• _Input material_

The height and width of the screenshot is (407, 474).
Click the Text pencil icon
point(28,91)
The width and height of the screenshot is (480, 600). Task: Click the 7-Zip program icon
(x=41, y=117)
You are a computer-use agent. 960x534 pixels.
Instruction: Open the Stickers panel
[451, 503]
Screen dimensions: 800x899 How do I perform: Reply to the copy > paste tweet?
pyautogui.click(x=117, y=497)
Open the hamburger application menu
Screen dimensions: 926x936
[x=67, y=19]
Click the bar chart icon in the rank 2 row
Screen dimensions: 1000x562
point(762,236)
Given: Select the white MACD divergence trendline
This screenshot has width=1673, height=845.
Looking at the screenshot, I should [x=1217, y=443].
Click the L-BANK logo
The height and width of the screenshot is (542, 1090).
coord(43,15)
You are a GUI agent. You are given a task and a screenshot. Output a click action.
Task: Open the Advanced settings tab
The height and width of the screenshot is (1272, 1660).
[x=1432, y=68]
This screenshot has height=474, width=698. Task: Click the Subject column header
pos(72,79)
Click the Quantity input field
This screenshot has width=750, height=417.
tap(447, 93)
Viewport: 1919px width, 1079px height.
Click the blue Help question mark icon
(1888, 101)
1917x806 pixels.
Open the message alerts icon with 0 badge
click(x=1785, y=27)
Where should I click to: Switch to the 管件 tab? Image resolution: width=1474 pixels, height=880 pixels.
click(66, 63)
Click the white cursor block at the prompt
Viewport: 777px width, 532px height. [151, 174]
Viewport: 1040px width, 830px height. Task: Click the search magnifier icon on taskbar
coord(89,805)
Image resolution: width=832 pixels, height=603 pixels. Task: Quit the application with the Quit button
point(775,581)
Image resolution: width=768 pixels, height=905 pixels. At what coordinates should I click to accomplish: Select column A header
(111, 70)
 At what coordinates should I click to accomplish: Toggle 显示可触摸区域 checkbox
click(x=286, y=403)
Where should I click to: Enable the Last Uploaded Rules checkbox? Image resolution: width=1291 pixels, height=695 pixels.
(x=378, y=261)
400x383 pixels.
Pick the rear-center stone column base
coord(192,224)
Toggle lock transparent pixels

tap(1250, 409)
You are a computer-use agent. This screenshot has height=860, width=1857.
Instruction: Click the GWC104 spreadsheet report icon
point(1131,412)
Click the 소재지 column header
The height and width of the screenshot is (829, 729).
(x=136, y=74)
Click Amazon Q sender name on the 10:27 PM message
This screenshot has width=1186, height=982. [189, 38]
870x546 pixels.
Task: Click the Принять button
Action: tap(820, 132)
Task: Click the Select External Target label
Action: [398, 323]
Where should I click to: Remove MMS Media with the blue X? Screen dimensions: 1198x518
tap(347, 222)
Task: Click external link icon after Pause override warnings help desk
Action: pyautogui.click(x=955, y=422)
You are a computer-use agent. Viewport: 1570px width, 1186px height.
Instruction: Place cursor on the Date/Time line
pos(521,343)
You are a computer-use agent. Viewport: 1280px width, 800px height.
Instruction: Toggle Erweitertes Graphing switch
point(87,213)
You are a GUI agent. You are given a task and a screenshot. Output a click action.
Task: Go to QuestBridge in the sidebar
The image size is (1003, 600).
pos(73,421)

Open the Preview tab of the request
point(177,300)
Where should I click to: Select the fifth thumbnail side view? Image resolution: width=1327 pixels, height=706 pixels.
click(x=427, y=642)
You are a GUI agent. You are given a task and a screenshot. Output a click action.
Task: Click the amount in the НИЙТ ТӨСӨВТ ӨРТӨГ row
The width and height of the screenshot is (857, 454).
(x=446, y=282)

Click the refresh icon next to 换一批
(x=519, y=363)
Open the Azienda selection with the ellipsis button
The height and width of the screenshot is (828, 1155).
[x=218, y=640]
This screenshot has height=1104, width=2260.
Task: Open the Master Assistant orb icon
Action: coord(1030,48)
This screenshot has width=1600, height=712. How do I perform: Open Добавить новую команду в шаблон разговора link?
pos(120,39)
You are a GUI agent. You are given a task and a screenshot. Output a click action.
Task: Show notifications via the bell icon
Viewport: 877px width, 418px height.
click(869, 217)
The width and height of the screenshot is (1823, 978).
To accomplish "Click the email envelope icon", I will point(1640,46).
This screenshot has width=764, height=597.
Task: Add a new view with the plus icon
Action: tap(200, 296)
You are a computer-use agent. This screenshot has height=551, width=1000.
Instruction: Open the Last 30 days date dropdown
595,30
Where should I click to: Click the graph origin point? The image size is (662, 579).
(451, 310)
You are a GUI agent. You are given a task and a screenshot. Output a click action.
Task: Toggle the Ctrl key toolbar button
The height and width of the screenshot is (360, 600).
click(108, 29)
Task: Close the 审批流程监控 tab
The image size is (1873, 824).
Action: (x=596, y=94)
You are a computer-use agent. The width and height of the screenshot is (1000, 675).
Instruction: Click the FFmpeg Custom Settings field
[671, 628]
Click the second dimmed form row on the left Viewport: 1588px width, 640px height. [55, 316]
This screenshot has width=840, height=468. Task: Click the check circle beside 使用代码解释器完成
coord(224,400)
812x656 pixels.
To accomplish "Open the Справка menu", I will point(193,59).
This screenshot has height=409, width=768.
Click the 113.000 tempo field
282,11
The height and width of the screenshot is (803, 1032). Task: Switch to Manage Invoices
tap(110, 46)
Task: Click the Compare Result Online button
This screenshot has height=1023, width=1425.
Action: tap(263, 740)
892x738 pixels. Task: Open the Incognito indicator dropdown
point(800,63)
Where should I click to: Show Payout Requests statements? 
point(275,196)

• _Requirement_
Find each line in the material above that carries the string "menu", and copy it.

• _Solution below_
Open the hamburger application menu
To accomplish "Open the Справка menu", I will point(193,59).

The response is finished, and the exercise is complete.